__ASSIGNMENT__:
Go through the following data and transcribe exactly the stretch of lines from the one holding "This screenshot has width=980, height=533." to the one holding "Task: Click the Delete", both included.

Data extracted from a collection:
↓↓↓
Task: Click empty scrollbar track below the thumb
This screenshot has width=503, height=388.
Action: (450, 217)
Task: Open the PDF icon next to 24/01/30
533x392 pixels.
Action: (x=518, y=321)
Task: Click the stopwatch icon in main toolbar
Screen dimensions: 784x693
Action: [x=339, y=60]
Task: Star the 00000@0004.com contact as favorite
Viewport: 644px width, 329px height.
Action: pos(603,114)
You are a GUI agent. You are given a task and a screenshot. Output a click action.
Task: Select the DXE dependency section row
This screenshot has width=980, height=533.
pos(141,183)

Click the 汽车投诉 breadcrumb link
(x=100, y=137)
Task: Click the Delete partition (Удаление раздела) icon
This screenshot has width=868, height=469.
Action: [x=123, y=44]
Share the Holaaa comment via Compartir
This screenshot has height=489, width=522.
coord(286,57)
↑↑↑
↓↓↓
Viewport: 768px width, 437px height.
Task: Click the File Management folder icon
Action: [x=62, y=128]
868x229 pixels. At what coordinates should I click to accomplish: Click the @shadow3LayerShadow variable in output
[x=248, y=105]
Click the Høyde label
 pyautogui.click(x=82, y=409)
↑↑↑
__EXERCISE RESPONSE__:
This screenshot has width=980, height=533.
pos(141,183)

Click the 汽车投诉 breadcrumb link
(x=100, y=137)
Task: Click the Delete partition (Удаление раздела) icon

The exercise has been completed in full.